I believe if you translate Hartshorne's construction of his + functor, by replacing elements of stalks with equivalence classes of representing pairs (U,s), you get everyone else's + functor. Taking H^0 and passing to the limit of refinements is the same as taking compatible functions to the union of stalks. The compatibility for these functions becomes interesting exactly when you have a cover by disjoint open sets. (Note also the bizarre statement of Hartshorne Chapter 2, exercise 1.1.) –  S. Carnahan Oct 16 '09 at 2:17

Anton's example can be modified to avoid the "empty set". Here's one way: let X be the category associated to the partially ordered set

a ≤ b ≤ c ≤ e

b ≤ d ≤ e

Give this the minimal topology in which c and e cover d and a covers b. Let F be the presheaf with F(a) = 1, F(b) = F(c) = F(d) = S, F(e) = ∅. Then F+(b) = 1, F+(c) = F+(d) = F+(e) = S. This is not a sheaf, since F++(e) = S x S.
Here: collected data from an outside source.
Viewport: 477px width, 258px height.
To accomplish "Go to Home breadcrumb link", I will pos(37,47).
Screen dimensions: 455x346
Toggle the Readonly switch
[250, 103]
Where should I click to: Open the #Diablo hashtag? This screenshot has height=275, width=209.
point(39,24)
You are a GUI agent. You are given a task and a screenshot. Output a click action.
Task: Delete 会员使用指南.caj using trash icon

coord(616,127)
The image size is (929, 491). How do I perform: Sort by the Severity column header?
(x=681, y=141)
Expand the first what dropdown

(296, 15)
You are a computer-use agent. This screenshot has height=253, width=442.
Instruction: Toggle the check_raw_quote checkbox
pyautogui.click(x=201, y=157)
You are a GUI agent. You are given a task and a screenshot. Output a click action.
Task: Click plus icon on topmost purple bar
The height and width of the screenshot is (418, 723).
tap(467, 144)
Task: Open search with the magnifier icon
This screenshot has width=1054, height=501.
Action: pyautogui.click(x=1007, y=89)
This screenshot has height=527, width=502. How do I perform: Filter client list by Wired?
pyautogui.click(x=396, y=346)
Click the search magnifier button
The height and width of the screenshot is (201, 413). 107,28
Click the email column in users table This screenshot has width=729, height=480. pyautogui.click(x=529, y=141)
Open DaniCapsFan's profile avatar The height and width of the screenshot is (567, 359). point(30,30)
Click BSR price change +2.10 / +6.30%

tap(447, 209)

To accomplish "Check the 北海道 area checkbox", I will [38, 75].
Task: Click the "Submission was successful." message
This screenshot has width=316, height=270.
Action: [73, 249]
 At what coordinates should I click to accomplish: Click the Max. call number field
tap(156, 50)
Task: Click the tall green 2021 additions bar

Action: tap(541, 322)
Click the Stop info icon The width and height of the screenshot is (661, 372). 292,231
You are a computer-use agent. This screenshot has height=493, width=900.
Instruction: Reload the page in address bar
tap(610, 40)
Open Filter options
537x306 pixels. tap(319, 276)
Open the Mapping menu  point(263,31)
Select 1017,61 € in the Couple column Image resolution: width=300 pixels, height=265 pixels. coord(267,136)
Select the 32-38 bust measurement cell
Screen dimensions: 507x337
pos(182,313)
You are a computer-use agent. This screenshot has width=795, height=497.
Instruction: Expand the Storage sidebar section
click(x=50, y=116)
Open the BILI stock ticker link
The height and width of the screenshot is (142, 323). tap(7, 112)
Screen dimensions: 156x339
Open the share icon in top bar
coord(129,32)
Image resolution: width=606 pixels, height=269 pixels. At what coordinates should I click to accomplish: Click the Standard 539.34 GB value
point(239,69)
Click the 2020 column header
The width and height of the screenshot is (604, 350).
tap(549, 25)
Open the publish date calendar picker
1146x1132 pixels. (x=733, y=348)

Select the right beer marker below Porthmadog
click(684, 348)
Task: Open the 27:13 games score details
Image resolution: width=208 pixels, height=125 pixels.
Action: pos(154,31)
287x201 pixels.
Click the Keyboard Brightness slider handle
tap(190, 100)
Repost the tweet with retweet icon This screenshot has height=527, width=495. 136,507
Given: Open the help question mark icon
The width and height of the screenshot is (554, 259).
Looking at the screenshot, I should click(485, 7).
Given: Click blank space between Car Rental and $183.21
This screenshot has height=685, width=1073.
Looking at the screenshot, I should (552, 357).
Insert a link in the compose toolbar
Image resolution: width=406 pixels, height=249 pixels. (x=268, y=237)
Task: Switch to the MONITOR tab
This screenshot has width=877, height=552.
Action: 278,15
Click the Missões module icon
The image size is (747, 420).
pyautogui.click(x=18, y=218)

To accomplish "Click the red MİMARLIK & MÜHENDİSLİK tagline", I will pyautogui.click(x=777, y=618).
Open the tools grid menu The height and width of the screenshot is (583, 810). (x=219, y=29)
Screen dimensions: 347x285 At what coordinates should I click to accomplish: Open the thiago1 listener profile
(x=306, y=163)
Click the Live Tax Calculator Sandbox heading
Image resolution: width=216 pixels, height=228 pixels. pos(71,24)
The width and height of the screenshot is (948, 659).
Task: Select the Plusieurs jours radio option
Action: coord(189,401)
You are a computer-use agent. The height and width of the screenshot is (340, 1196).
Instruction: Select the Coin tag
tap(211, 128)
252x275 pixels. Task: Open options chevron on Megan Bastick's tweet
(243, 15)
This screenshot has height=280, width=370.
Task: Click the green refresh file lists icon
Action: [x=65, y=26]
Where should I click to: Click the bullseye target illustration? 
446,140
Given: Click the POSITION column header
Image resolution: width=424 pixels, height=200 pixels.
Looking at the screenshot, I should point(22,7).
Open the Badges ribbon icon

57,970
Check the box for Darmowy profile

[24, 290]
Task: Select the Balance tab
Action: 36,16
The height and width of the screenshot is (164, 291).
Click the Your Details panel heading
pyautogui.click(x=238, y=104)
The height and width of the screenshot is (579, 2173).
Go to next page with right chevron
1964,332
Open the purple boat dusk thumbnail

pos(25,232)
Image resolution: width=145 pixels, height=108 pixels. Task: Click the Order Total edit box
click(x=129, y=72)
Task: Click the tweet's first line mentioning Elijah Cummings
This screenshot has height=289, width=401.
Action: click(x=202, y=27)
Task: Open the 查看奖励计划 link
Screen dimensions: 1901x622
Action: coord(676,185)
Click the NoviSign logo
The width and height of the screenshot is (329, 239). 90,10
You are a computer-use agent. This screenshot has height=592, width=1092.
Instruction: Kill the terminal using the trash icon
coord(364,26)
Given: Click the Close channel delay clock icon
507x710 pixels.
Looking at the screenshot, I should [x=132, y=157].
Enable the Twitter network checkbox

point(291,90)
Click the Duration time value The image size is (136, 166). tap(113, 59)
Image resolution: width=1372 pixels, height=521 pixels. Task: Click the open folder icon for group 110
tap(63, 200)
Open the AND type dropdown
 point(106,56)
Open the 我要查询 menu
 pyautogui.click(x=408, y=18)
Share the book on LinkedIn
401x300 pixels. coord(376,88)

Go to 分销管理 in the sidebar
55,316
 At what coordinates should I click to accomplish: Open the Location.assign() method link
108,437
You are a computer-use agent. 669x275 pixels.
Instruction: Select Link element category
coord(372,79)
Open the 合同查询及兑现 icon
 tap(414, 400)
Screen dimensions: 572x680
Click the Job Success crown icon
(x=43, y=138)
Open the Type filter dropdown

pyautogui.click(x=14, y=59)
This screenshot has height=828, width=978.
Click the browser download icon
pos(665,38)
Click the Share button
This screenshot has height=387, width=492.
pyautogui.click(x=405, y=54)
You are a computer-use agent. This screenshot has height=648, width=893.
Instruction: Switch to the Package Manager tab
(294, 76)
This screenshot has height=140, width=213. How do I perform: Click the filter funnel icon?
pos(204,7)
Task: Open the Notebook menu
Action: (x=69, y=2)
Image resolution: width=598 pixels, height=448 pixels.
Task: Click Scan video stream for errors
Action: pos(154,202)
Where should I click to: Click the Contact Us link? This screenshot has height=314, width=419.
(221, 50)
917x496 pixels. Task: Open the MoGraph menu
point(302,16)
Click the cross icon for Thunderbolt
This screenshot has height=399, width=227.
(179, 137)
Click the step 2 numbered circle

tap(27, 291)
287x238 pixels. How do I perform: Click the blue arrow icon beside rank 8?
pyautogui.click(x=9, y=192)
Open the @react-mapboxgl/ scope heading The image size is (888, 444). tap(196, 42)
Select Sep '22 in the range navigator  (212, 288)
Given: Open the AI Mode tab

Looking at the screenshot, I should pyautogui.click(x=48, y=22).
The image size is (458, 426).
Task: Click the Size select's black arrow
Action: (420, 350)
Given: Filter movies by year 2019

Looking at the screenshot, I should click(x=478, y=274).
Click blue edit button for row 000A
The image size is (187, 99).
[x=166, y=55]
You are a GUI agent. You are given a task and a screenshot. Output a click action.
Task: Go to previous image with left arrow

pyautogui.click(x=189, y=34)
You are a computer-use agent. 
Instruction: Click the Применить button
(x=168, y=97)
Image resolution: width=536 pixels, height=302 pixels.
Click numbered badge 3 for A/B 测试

Of course, all I have done is to introduce an object a to play the role of the empty cover in Anton's example. It's probably worth remarking, however, that what makes the empty set empty (from the point of view of sheaves) is that it is covered by the empty cover. In fact, the usual topology on the category of open subsets of {p,q} can be modified so that the empty subset is not covered by the empty cover. With respect to this topology, the presheaf F that Anton defined is already a sheaf.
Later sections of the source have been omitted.